Por Zé Victor Castiel, ator e produtor cultural
A cultura, em geral, existe para cumprir algumas nobres missões. As artes cênicas e visuais, a literatura, a música, a dança, o cinema e todos os outros tipos de manifestações artísticas não estão aí por acaso. Os artistas, com sua arte, precisam divertir, entreter, propor reflexões através do lúdico, sobre anseios, concordâncias e discrepâncias. A arte provoca e proporciona o contraditório entre as pessoas. A crítica, que é irmã das artes, é fundamental na sua evolução e aprimoramento. Gostar ou não gostar do que foi consumido através da cultura é direito fundamental de um cidadão e as opiniões opostas é que fazem com que se concretize o diálogo profícuo que vai, ao fim e ao cabo, fazer com que a arte cumpra o seu papel.

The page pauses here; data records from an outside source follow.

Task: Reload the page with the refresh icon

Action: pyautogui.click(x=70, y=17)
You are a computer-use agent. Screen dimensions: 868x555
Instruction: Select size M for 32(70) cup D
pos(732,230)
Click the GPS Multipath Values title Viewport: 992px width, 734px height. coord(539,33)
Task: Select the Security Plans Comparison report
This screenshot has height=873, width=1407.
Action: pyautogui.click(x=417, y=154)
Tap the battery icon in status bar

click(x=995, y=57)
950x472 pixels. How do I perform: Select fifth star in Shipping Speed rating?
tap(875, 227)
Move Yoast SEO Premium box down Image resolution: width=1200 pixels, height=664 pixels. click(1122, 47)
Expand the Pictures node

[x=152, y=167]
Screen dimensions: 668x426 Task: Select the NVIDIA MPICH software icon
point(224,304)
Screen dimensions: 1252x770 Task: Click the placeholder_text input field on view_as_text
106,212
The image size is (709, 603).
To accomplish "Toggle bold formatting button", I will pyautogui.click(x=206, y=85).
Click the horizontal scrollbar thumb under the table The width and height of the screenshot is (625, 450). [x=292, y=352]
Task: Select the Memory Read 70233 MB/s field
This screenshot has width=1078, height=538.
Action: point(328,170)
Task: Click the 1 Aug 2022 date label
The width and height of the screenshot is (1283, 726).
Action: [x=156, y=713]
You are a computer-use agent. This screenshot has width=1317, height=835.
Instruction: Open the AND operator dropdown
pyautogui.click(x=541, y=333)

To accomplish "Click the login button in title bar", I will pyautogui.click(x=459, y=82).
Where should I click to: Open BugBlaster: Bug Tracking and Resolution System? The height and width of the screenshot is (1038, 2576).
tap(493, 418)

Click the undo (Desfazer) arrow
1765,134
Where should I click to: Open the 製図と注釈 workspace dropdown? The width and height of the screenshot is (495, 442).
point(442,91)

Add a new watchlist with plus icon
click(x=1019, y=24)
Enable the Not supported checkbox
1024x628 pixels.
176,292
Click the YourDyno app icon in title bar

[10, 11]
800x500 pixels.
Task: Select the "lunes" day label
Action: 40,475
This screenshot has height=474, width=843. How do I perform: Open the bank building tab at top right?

As únicas coisas que não cabem nessa engrenagem, fundamental ao ser humano, é a intolerância, a ignorância e a censura. Quando uma obra artística é censurada ela fica violentamente impedida de cumprir seu papel e quando artistas são agredidos e taxados de vagabundos, há uma quebra violenta da percepção humana. Como se pode impor ao povo aquilo que pode ser visto, ou ouvido, ou sentido? Como se pode rotular, de antemão, uma obra de arte, sem que as pessoas possam exercer o livre arbítrio de seus gostos?
Alguns brasileiros estão flertando perigosamente com o obscurantismo, que insiste em dizer o que é ou não arte. O que pode ou não ser visto, sentido, ouvido e vivido e, também, o que pode ou não ser reivindicado.
Não podemos cair nessa armadilha. Precisamos lutar ferozmente pelo direito de, primeiro ter acesso à obra de arte, para só depois, adorar, odiar ou ficar indiferente. Precisamos, todos nós, artistas ou não, garantirmos o direito à postulação do que achamos legítimo, sem o risco de levar na testa um naco de filé mastigado ou um cubo de gelo que estava, provavelmente, num copo de Drury's.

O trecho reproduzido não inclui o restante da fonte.